Now, according to various WWDC session videos, threadExecutionWidth on the pipeline object should return the SIMD group size, with which I could then allocate an appropriate amount of memory using setThreadgroupMemoryLength:atIndex: on the compute encoder.

This works consistently on some hardware (e.g. Apple M1, threadExecutionWidth always seems to report 32) but I'm hitting configurations where threadExecutionWidth does not match apparent SIMD group size, causing runtime errors due to out of bounds access. (e.g. on Intel UHD Graphics 630, threadExecutionWidth = 16 for some complex kernels, although SIMD group size seems to be 32)

So:

Is there a reliable way to query SIMD group size for a compute kernel before it runs?
Alternately, will the SIMD group size always be the same for all kernels on a device?

If the latter is at least true, I can presumably trust threadExecutionWidth for the most trivial of kernels? Or should I submit a trivial kernel to the GPU which returns [[threads_per_simdgroup]]?

I suspect the problem might occur in kernels where Metal offers an "odd" (non-pow2) maximum thread group sizes, although in the case I'm encountering, the maximum threadgroup size is reported as 896, which is an integer multiple of 32, so it's not as if it's using the greatest common denominator between max threadgroup size and SIMD group size for threadExecutionWidth.

Solution

I never found a particularly satisfying solution to this, but I did at least find an effective one:

Pass the expected SIMD group size as a kernel argument, which was used as basis for allocating buffer sizes. Start this off as threadExecutionWidth.
As the first part of the compute kernel, compare this to the actual value of simdgroups_per_threadgroup. If it matches, great, run the rest of the kernel.
If it doesn't match, return the actual SIMD size in a feedback/error reporting variable/field in a device argument memory buffer. Then early-out of the compute kernel.
On the host side, check if the compute kernel exited early via the status in device memory. If so inspect the reported SIMD group size, adjust buffer allocations, then re-run the kernel with the new value.

For the truly paranoid, it may be wise to make the check in step 2 a lower or upper bound or perhaps a range, rather than an equality check: e.g., the allocated memory is safe for SIMD group sizes up to or from N threads.
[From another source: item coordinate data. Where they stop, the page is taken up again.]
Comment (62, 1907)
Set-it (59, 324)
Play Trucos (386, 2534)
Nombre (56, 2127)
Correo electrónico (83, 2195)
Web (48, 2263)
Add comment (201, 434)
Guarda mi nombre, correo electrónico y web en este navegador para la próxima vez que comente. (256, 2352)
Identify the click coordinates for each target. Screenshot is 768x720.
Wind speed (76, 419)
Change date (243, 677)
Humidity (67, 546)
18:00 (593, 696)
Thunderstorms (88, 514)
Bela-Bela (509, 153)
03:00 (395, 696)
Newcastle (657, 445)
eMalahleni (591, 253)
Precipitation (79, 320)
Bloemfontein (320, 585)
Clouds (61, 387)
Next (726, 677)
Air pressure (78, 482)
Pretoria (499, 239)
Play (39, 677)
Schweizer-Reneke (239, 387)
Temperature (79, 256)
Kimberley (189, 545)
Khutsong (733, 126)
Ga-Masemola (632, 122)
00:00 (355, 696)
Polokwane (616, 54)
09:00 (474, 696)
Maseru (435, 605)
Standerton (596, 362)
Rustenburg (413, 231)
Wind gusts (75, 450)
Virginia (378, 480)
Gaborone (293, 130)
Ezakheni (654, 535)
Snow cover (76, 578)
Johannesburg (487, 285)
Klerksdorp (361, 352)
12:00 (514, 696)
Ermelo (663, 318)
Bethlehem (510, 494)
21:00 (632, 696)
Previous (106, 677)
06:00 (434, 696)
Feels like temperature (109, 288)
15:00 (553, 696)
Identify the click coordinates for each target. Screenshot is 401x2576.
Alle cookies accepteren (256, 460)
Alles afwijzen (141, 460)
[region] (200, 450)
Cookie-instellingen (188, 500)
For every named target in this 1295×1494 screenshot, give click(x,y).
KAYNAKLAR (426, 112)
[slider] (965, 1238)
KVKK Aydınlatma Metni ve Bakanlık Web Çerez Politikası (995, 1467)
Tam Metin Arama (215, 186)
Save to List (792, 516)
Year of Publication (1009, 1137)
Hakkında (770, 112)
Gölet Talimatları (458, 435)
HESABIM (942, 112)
That way, if threadgroup buffer allocations should change simdgroups_per_threadgroup (😱) you don't end up bouncing backwards and forwards between vaulues, making no progress.

Also pay attention to what you do in SIMD groups: not all GPU models support SIMD group reduction functions, even if they support SIMD permutations, so ship alternate versions of kernels for such older GPUs if necessary.

Finally, I've found most GPUs to report SIMD group sizes of 32 threads, but Intel Iris Graphics 6100 from ~2015 MacBook Pros reports a simdgroups_per_threadgroup (and threadExecutionWidth) value of 8. (And it doesn't support SIMD reduction functions, but does support SIMD permutation functions including simd_ballot() which can be almost as effective as reductions for some algorithms.)